Program Information

Plenary Sessions

Presidential Address

Prof. Yadvinder Malhi

Yadvinder Malhi is Professor of Ecosystem Science at Oxford University. His research interests focus on the interactions between tropical terrestrial ecosystems and the global climate, and how tropical ecosystems and their biodiversity and functioning can best be maintained in the context of global change. He founded the Global Ecosystems Monitoring (GEM) network of intensive monitoring plots across the tropics. This network also endeavours strongly to strengthen capacity and connect students and researchers across the tropics. He is a Fellow of the Royal Society, and in 2018 was awarded a Gold Medal of the Royal Geographical Society for his work (as was Alfred Russel Wallace in 1892!) For 2018 he is President of the Association for Tropical Biology and Conservation.

Panel Discussion

1. Diversity, and Inclusion in Tropical Biology and Conservation

Dr Cecilia A. L. Dahlsjö
School of Geography and The Environment
Environmental Change Institute, University of Oxford

Dr Dahlsjö has a D.Phil in tropical ecology from the University of Oxford and currently holds a postdoctoral position in the Ecosystems lab at the same university. Her main interests include bottom-up approaches to ecosystem functioning with a particular focus on the role of decomposer organisms in both pristine and managed habitats around the world. Recently she has also dabbled in ethical analyses where she is exploring the boundaries of intrinsic value, using invertebrates as an example group, and the responsibilities that are associated with being the moral agent and a researcher. Dr Dahlsjö has a long-standing interest in gender issues and is running the survey on implicit bias as part of the ATBC registration form. Through the survey she hopes to identify and explore ethnic and gender-based biases in tropical science.

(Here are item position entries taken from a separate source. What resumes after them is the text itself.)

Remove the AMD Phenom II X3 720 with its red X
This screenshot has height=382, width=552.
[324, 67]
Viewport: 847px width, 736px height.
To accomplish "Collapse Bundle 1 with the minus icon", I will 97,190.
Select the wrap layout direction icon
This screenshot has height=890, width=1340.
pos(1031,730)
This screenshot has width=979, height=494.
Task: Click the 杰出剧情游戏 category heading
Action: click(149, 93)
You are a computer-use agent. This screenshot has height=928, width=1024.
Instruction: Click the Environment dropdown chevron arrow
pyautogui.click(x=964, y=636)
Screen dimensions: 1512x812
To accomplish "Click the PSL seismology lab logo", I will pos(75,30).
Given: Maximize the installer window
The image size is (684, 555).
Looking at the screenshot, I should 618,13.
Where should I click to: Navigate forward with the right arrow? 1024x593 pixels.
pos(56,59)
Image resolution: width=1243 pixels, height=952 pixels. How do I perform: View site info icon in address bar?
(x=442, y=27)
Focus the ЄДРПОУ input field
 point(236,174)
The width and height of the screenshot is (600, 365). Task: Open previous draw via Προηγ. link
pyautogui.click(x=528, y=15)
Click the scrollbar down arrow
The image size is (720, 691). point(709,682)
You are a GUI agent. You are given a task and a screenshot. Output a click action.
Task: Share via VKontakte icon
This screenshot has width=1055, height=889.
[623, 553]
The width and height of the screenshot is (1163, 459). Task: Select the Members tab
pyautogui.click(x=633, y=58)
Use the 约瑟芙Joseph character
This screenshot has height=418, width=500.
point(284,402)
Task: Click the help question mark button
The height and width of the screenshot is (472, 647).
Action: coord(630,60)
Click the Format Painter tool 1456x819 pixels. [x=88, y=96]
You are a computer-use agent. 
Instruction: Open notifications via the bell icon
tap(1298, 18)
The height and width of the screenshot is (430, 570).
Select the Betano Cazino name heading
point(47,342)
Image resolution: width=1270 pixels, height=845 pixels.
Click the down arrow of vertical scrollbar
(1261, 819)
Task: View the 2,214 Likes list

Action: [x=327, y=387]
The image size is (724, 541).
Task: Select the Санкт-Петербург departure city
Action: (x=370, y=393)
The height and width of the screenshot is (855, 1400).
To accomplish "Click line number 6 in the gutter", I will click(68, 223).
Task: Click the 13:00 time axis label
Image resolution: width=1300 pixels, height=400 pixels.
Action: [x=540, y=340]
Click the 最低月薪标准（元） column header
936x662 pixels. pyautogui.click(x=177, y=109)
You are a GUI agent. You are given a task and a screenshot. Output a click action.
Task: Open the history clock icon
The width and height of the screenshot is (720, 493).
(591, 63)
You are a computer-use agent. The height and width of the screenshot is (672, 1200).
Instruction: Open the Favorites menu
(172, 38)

2. Financing conservation in the tropics

Dr Simon Hedges
Asian Arks

Simon has almost 30 years of experience of wildlife conservation-related research and survey work, endangered species and protected area management, and wildlife policy formulation, including the writing and implementation of wildlife action plans. Most of his time since 1988 has been spent in Asia and, from 2007, Asia and Africa. Simon’s experience encompasses work on elephants, rhinos, wild cattle, deer, wild pigs, primates, large cats, wild dogs, small carnivores, rodents, and birds. From 1998, he focused on elephants, particularly on the development of reliable monitoring methods, human–elephant conflict assessment and mitigation work, and, since 2004, the ivory trade and the resulting illegal killing of elephants. Simon worked for the Wildlife Conservation Society (WCS) for 18 years, working to conserve elephants and ultimately coordinating WCS’s elephant conservation work. He left WCS at the end of January 2018 to establish a new NGO, Asian Arks, which will focus on protected area management in Asia. Simon was a member of the joint Technical Advisory Group (TAG) of the CITES Monitoring the Illegal Killing of Elephants program and the Elephant Trade Information System for many years. He chaired the IUCN/SSC Asian Wild Cattle Specialist Group (AWCSG) from 1995 to 2005, was the Co-Chair of the Asian Elephant Specialist Group (AsESG) from 2005 to 2015, and was a member of the IUCN/SSC Species Conservation Planning Task Force. Simon is currently a member of the IUCN/SSC Human–Wildlife Conflict and Green List Task Forces and remains a member of both the AWCSG and AsESG. He has published in journals ranging from Molecular Ecology, Conservation Biology, and Journal of Animal Ecology to Tropical Biodiversity, Kukila, and Gajah. Simon has also contributed chapters to several peer-reviewed books and edited (and contributed to) the 2012 book, “Monitoring elephants and assessing threats: a manual for researchers, managers and conservationists”.

Keynote Lecture

June Mary Rubis
Environmental Change Institute, University of Oxford

Combining my overall 12-year long work experience in long-term fieldwork with primate conservation biology in Sarawak and Central Kalimantan, NGO work in Indigenous land issues in Malaysian Borneo, and my academic interest in the intersection of political ecology, Indigeneity and cultural politics, my research focuses on Indigenous responses towards orang utan conservation-making in Batang Ai, Sarawak. I was born and raised in Kuching, and have spent much of my conservation work experience in Sarawak, Sabah and Central Kalimantan. I graduated with a MSc. in Environmental Change & Management (Distinction), from the Environmental Change Institute, University of Oxford on a Chevening-Oxford scholarship and have continued on in the same University to read for my DPhil. It is my hope that this background, in combination with my commitment to Indigenous issues in Borneo will result in a useful PhD project which will contribute to not only our understanding of the struggle of Indigenous land issues and history of conservation in Sarawak but also to policy and scholarship tackling Sarawak’s current conservation and land issues.